Exactly, you didn't feel like you HAD to grind, and the optional crap was just there if you wanted to DO optional crap. Thanks to the level scaling it didn't even really get easier if you decided to grind.

>1.3 offers nothing I haven't already seen or faced in other actually good SRPGs.
You know, except for being harder than anything you've played.

>Literal I know you are but what am I come back
Ah yes, the brainlet retort. Please try harder next time good lad

Convince me without posting animations.

Retards like him can't be saved user.

>home-console fire emblem

anyway tactics should be the name for the games with grinding, since you never have to think about long term planning. tactics=short term plans in war, Strategy=long term plans.

This was the last Fire Emblem I played before it turned to waifu-bait shit.

Really great game with the perfect amount of challenge versus reward.

Weapon durability is such a fucking stupid concept, holy shit it makes some of these games downright unplayable and is as far as I acknowledge one of the only reasons to even consider playing the newer games.

I only remember some of the stories key plot points, its been so long, but it does deal with some unexpectedly serious shit. Guess that means I'd better give this gem another play through and dust off the ol' portable.

>being harder
It's not, at least not theoretically. All you have to do is know the minimal unit levels for each story map and have all of your party members have exactly the same level. This completely eliminates the difficulty spike introduced via level scaling and the original FFT encounter design is such a joke that you need to literally redesign each and every encounter to make the game challenging. Again, the mod offers NOTHING unseen, there's no point in even playing it when I have a backlog of actual SRPGs to play.

>Path of Radiance
>Perfect amount of challenge

isn't it considered one of the easiest fire emblems? Also i'll take weapon durability any day over fates "lul silver weapons are shit" system. Only thing weapon durability games need is a way to spend gold to repair weapons between maps.

>the perfect amount of challenge
what the fuck are you talking about Ike can beat the game singlehandedly
>before it turned to waifu-bait shit.
go play Conquest so I can laugh at you for getting your shit pushed in by 'waifu-bait shit'

I like the concept of weapon durability, but only if it's very limited. Like say, you don't even have enough durability to kill everything on the map. I know everybody shits on Revelation, but I loved the beginning of it when you only had 2-3 units against 10 or so enemies. That sort of limited resources can lead to interesting results. I think weapon durability could do the same thing, but it's never done right.

I was doing a little research and I think it MIGHT have been Cerya. But I see in one route it's pretty easy to recruit her but I was under the impression she wasn't recruitable. It was a long time ago when I played this, so I guess I might have just screwed up.

I love this game, but I wouldn't say it was the perfect amount of challenge versus reward; it was way way way too easy.
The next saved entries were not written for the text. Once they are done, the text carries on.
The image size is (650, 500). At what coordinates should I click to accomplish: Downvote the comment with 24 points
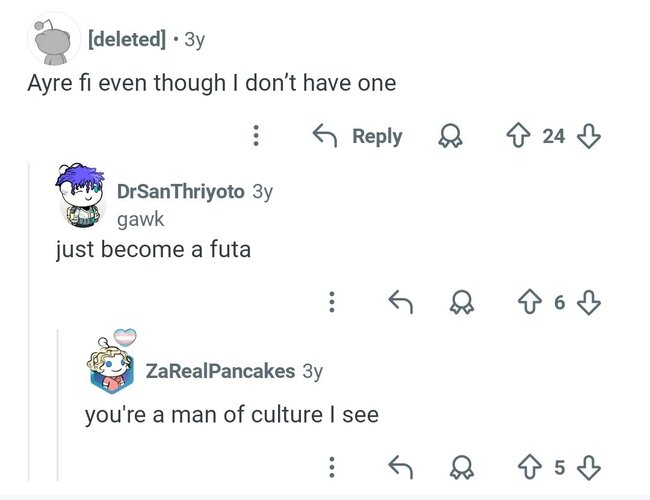(589, 136)
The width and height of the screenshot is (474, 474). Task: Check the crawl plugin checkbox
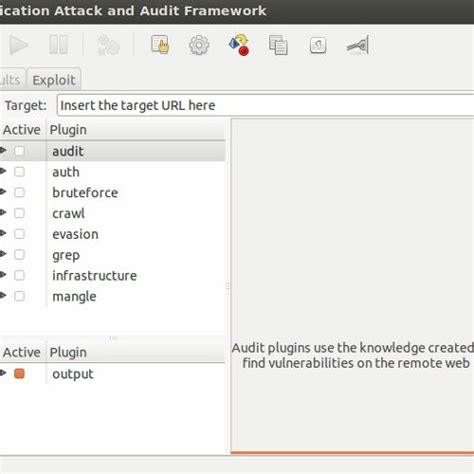(x=19, y=213)

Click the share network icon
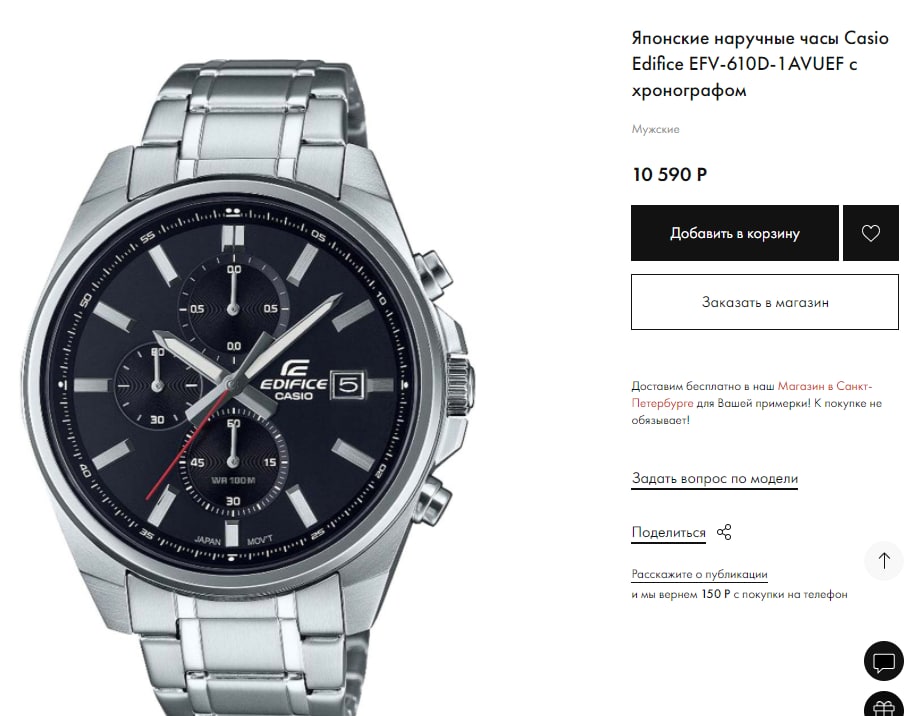tap(724, 532)
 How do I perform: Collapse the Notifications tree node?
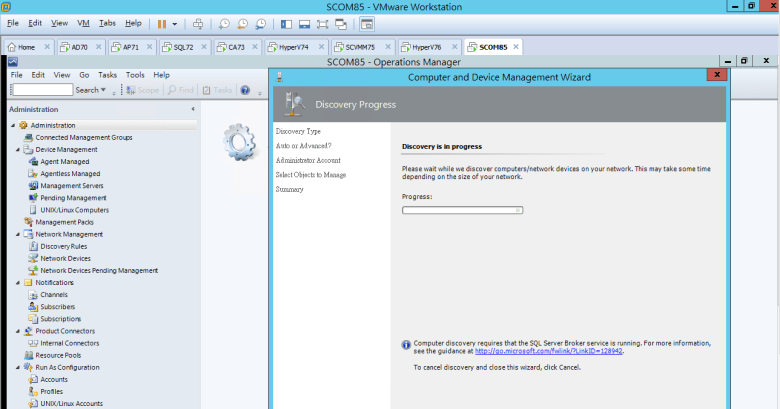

Once you get up to chapters 15 or so, your characters are just too powerful and 17 just turned into a slog.

I know, but I'm not very good at SRPGs,
so I enjoyed it.

>All you have to do is know the minimal unit levels for each story map and have all of your party members have exactly the same level.
If you think that gives you an easy win, you have no idea what you're talking about. You can grind your entire party JP off of a level 1 character to get ahead of the curve and still get fucked constantly.

I think durability is just fine; let's the game give you fun toys earlier on once in a while without breaking the game or having to resort to garbage like Fates' silver weapons. You just have to drop the hoarding mindset... and they need to make things tough enough for you to not just mass iron weapons and call it a day.

I know how you feel, Radiant dawn was my first fire emblem and i never would've beaten it without excessive abuse of the battle save feature

that looks worse than a lot of DS games though, psp could do way better.

I consider you brother. Doesn't stop me from having fun though. It's weird, I like SPRGs but I'm miles from any good at them.

SRPG are tactical games. It's squad level tactics done in a turn based fashion with an emphasis on movement.

>a non-Fire Emblem TRPG thread
Yes please
Devil Survivor and Shining Force are nice if a little easy.

>. I was actually going to take you a picture and upload with this post until I realized I can't take a picture of my phone with my phone
You know most phones can screenshot right?
You should be able to press the volume down button and power button at the same time to do it.

>full 3D game with anime cutscenes rendered at 480p
>good AA in most scenes and tons of units on-screen at once
>every map and object on it is in 3D
>tons of effects like the confetti raining down in my screenshot was all 3D

The current 3DS can't "do better", and except maybe Daxter I can't think of a single PSP game that can either.